In the bad days it can be the confidence booster that I need to get through the more challenging bouts of things that may be blocking my view of progress. That there is more potential beyond where I am today. That I need to make my life the best that I can in this current moment and take care of my overall self and prevent myself from falling into the slump.

It is knowing in the experiences of other neurodiverse individuals that I do some of the things in the public world that may seem “odd” or “quirky” to others, that when given the set of circumstances I cannot mask my need to stim and that as long as I am doing no harm and I need to, it is acceptable and a part of me.  For so long in my life there would be opportunities with others that I would be told not to do what I needed to do to cope with getting through something. While it may be known as irritating to them, it was causing no harm and in fact it was what I needed to do to cope at that very moment because I was absolutely unable to autisticall mask at that given moment. I would regret having to apologize for having to use the necessary coping mechanisms that may have seen odd or not be able to have the things that I need to have to go through the motions of life.

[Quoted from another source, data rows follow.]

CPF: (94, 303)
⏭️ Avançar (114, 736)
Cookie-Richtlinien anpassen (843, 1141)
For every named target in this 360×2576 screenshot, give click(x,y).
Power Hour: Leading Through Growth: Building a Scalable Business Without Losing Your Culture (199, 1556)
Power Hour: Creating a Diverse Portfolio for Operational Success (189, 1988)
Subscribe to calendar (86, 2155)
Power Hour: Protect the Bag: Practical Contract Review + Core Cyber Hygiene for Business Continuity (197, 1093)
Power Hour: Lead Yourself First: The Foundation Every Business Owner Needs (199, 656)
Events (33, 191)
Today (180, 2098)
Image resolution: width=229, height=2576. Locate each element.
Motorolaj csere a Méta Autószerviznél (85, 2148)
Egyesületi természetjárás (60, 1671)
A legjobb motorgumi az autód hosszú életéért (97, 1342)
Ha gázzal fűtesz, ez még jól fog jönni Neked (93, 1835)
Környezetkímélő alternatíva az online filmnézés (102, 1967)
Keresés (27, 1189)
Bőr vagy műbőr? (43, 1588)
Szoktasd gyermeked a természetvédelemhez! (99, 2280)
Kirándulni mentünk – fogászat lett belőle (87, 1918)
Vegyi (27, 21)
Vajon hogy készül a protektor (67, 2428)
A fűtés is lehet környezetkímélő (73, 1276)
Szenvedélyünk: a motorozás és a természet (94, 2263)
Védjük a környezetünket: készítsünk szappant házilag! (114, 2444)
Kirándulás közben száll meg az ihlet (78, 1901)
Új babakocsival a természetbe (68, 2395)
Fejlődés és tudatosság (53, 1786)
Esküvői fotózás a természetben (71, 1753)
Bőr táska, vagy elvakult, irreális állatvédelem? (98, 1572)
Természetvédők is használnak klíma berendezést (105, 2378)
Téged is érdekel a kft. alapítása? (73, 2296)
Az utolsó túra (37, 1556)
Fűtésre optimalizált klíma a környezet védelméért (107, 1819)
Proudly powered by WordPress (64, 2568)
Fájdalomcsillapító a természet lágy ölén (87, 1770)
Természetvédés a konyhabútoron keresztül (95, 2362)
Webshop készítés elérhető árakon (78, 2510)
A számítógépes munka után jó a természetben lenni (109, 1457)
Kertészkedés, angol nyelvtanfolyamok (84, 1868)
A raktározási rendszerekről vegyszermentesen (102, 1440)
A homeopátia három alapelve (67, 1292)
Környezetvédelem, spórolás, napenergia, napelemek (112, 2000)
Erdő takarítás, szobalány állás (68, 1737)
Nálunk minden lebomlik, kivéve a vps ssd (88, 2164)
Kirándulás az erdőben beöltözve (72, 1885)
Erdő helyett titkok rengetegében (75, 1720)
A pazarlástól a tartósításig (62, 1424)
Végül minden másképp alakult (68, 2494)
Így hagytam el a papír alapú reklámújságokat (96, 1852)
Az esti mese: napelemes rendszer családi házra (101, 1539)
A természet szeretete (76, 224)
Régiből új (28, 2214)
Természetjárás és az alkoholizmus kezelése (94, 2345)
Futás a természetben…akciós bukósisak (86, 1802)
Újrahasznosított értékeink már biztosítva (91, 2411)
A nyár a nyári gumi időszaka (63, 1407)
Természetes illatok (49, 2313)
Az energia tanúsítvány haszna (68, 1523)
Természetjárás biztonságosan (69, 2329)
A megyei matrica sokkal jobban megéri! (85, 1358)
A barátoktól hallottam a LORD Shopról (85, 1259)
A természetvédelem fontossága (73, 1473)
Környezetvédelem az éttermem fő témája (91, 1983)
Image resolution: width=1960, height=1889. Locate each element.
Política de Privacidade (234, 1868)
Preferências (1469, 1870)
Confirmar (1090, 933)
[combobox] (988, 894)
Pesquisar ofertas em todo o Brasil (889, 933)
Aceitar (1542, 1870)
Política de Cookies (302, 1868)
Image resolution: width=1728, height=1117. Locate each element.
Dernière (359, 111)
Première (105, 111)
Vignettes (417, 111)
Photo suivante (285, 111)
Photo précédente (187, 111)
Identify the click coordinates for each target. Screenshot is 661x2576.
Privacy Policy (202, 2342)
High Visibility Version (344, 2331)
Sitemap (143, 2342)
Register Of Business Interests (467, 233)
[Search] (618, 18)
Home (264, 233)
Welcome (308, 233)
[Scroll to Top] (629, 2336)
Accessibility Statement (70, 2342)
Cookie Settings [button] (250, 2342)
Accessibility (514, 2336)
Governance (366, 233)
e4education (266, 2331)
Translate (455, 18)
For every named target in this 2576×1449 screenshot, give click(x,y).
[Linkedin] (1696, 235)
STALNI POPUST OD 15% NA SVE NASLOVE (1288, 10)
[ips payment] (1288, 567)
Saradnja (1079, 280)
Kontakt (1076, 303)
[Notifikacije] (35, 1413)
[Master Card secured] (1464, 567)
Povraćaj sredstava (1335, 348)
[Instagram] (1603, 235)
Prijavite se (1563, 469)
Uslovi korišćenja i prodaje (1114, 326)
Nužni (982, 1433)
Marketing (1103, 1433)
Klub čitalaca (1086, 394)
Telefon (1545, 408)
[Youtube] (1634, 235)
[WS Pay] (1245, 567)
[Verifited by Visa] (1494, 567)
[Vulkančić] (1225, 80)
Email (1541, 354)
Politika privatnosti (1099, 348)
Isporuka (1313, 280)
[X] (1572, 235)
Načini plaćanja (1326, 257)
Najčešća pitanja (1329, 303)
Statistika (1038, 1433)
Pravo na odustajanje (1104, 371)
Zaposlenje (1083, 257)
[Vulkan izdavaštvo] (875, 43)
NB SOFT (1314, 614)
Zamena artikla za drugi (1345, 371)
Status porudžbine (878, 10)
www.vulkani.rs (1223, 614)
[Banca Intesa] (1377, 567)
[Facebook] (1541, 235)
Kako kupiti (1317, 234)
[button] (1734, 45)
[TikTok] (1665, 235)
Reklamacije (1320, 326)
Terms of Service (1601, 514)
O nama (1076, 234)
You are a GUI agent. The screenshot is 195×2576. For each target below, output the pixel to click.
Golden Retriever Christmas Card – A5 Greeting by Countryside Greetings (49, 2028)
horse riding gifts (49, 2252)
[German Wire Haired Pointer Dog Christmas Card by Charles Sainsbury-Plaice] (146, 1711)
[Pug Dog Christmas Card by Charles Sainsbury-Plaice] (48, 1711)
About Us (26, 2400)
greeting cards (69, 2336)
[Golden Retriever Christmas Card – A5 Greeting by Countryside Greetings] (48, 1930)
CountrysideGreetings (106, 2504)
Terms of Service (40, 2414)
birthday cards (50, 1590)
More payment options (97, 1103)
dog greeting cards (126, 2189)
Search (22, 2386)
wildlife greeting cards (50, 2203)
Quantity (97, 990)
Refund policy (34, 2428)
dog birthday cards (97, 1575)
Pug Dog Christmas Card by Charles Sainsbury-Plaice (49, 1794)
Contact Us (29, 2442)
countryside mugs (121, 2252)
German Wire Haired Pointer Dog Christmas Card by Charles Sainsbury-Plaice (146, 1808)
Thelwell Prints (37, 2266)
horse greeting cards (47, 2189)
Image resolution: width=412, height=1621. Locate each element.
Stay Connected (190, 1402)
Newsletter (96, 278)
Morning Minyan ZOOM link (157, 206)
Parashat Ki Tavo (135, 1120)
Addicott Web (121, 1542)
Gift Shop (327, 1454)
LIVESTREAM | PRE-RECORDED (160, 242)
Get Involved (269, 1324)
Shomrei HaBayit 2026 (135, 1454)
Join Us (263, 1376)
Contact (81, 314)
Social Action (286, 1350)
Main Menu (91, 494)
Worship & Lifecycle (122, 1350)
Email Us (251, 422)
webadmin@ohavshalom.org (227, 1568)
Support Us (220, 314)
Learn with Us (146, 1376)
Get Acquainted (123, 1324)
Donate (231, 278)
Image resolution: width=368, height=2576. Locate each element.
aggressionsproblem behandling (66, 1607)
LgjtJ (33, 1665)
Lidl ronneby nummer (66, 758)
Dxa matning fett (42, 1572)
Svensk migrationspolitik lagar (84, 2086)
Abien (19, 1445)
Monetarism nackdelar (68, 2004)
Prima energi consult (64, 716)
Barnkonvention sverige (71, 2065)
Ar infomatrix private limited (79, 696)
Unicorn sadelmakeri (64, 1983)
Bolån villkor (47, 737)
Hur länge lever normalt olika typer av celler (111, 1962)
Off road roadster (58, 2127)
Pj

It goes without saying that I can relate more and more to autistics regardless of their ability to effectively communicate. I value all voices at the table because I can co-regulate with my family and have had the unique opportunity to see things from their point of view. It is a unique dynamic that puts me in a sometimes very precarious position in the autism community that I have to cautiously tow the line. However, because during my last crisis when the world  shut down, I felt what my family felt and it was by their saving grace that they did not reach out to first responders or the crisis team, which could mean that I would not even be writing this article today.

It is knowing that all autistic voices are valid for what they choose to share, it is my choice whether I want to accept it as reliable information or can very much relate to it in my own way in order to protect my mental health or be compromised by the autistic community at large.

I know that I am not alone in my fight with autism. It has taken me until recently to accept what it is and not mask it as much as I was and that I have to use my rights and do what I need to do to accommodate myself in a world that is oftentimes not built for neurodiverse individuals such as myself. It is helping me live the best life that I can with the least restrictions possible.